Когда года через два кто-то попытался рассказать ребятам эту сказку, начав ее обычными словами: «Посадил дед репку…» — оба они дружно запротестовали:

— Бабка посадила! Не дед, а бабка!

…Всю свою жизнь моя мать работала от зари до зари. На руках у нее было все хозяйство — дом, поле, шестеро ребят; всех надо было одеть, умыть, накормить, обшить, и мама гнула спину, не жалея себя. С нами, ребятами, а позднее с внуками, она всегда была неизменно ровна и ласкова. Она не говорила просто: «Уважайте старших», — она всегда старалась, чтобы мысль ее стала понятна детям, дошла до ума и до сердца. «Вот мы в дому живем, — говорила она Зое и Шуре, — его старики построили. Вот печь нам Петрович какую хорошую сложил! Петрович — старый, умный, руки у него золотые. Как же старых-то не уважать?» Мать была очень добра. Бывало еще в дни моего детства увидит странника — в ту пору много ходило бездомных людей, — непременно зазовет, напоит, накормит, даст какую-нибудь старую одежду.

Однажды отец полез в сундук, долго рылся в нем, а потом спросил:

— Мать, а где же моя голубая рубашка?

— Не сердись, отец, — смущенно ответила мама, — я ее Степанычу отдала. (Степаныч был старик-бобыль, неухоженный и хворый, мать навещала его и помогала чем могла.)

Отец только рукой махнул.

Теперь, через долгие-долгие годы, я часто вспоминаю, какая выносливая, терпеливая, сильная духом женщина была моя мать.

Раз случилось — увели у нас корову. Всякий знает, какое это горе для крестьянской семьи. Но мать ни словом не пожаловалась, не пролила ни слезинки. В другой год, помню, случился пожар, и у нас все сгорело дотла. Отца это совсем пришибло. Он сидел на поваленном дереве, безнадежно опустив руки, и с отчаянием глядел в землю.

— Наживем, отец, ничего! — сказала мама, подходя к нему. Подошла, постояла и добавила еще: — Не горюй смотри, справимся!

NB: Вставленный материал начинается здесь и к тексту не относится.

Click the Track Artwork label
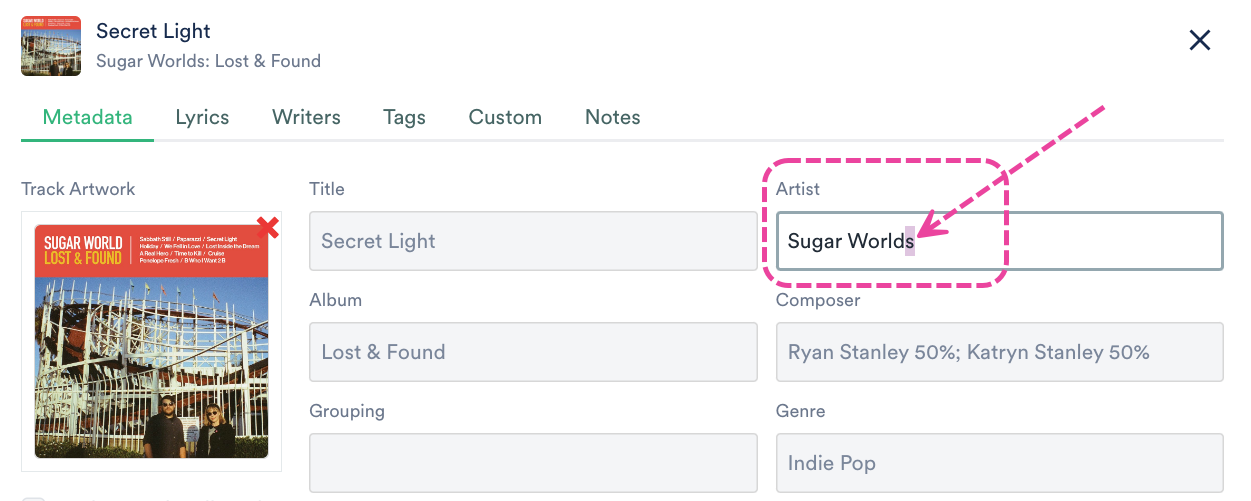 click(78, 189)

Мать моя была совсем неграмотная, до самой своей смерти не знала ни одной буквы, но грамоту очень ценила и уважала. Именно благодаря ее заботам мы, дети, стали грамотными людьми: она настояла, чтобы нас отдали в школу, а потом и в гимназию.

Семью нашу нередко посещала нужда, и, помню, когда стало совсем худо, отец решил взять моего брата Сергея из четвертого класса гимназии. Мать и слышать об этом не хотела. Она готова была на всё — ходила к начальству, унижалась, просила принять сына в гимназию на казенный счет, — лишь бы он продолжал учиться.

— Ты, мать, ни одной буквы не знаешь, а вот живешь же, обходишься, — хмуро говорил отец.

Мама не спорила, но упорно стояла на своем. «Верно говорят: ученье — свет, неученье — тьма», — любила она повторять. Она по опыту знала, как темно живется тому, кто не учен.

— Пойдете в школу, смотрите учитесь хорошенько, — наставляла она Зою и Шуру. — Станете умнее, знать будете много — и вам хорошо, и другим около вас легче будет.

Бабушка была мастерица рассказывать сказки. Она знала их великое множество и умела рассказывать, ни на минуту не оставляя своего дела: вяжет, чистит картошку или месит тесто, а сама приговаривает спокойно, неторопливо, точно думая вслух:

— Бежит лиса по лесу, видит — на дереве сидит тетерев, и говорит:

«Терентий, Терентий! Я в городе была».

«Бу-бу-бу! Была так была».

«Терентий, Терентий! Я указ добыла!»

«Бу-бу-бу! Добыла так добыла».

«Чтобы вам, тетеревам, не сидеть по деревам, а всё бы гулять по зеленым лугам».

«Бу-бу-бу! Гулять так гулять».

«Терентий, Терентий! А кто там едет?»

«Бу-бу-бу! Мужик».

«Терентий, Терентий! А за мужиком кто бежит?»